On the 3rd of May, 1845, Eliza married a local man, Alfred Horton Newby at St. Martin’s Church in Birmingham. By 1851, both Eliza and her husband were living in the Fenton family home in Rolfe Street, Smethwick with Eliza’s mother Susan, the latter being listed as a ‘pauper’ in the census for that year. Eliza was one of 12 children and by no means rare in those days. Eliza’s father John had died in 1831 at just 47 years. Family life appeared to be somewhat grim and the prospects would undoubtedly have offered little respite. In 1854 Eliza had been baptised into the Mormon religion and by June, 1864 both she and her husband had set sail from London aboard the ‘SS Hudson’, arriving in New York on the 20th July the same year. All her then current 7 children accompanied her on the long journey except one, this being her eldest child Ellen who had married a Lancashire man David Gardner, eventually managing a public house on Soho Hill in Handsworth.

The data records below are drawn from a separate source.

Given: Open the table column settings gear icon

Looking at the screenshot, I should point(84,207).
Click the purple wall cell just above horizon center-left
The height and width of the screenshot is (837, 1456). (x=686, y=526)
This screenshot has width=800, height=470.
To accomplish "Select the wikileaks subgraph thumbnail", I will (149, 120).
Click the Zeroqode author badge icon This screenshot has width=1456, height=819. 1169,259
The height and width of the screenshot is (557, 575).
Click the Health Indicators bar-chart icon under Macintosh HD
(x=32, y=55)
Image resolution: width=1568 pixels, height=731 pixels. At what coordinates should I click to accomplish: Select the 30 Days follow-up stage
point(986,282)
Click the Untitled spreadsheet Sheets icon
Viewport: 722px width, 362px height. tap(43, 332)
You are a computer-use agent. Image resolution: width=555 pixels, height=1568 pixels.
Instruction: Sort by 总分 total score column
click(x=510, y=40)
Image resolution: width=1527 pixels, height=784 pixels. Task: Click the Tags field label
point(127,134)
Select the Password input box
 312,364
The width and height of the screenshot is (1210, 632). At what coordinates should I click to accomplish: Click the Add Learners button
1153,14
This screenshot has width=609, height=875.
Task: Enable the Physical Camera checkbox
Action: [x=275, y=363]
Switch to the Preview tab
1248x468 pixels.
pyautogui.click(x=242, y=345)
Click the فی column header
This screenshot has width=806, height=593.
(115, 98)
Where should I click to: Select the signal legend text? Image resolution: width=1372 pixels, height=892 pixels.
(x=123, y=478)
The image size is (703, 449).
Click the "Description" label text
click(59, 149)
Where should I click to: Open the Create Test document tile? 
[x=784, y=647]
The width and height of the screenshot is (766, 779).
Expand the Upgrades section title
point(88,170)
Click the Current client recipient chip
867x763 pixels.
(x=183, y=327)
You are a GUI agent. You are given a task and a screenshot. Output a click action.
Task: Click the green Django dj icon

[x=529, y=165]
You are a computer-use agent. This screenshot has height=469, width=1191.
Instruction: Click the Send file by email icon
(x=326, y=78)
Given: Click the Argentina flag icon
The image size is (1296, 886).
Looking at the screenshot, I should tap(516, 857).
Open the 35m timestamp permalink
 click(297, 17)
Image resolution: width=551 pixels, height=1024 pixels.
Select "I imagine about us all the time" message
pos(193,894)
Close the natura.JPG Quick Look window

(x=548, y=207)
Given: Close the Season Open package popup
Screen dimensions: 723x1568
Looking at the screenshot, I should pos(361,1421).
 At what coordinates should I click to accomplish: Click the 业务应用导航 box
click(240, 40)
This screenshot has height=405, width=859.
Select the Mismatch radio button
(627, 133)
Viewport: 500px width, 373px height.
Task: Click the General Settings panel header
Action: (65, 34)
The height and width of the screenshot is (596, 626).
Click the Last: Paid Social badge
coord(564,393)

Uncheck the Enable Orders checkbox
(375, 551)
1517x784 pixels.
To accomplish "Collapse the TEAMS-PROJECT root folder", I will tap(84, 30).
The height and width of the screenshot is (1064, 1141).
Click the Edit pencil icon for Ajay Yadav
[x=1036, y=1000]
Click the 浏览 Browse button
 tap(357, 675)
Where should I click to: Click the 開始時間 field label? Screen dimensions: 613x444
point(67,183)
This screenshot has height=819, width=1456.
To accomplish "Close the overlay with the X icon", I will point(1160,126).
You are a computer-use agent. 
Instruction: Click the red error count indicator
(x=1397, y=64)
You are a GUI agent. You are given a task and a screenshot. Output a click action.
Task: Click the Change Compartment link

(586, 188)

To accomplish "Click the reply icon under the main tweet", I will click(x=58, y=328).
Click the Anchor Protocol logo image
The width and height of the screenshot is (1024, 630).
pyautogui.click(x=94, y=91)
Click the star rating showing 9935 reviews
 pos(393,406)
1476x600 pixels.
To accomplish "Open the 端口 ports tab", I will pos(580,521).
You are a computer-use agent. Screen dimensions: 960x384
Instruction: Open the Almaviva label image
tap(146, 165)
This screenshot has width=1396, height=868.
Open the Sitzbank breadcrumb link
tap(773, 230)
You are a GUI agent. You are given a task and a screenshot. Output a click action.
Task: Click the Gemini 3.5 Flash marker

They journeyed from New York and across huge swathes of land in the United States by whatever means they had at their disposal. These travels took them to a small community of predominantly Danish Mormons in Fountain Green in Sanpete County, Utah and this is where you find Eliza and her husband in 1870 (by this time Eliza had already given birth to another 2 children both born in Salt Lake City – the first Rosetta in 1865 and the other Joseph in 1866). Ten years later the family had moved south west to Monroe City, also in Utah. This is where Eliza and her husband stayed until their respective deaths. Eliza died on September 12th, 1912; many of her descendants went on to provide a wealth of other fascinating anecdotes but that’s another story.
Taken: c. 1900 Monroe City, Utah. Featuring Eliza Taylor Fenton.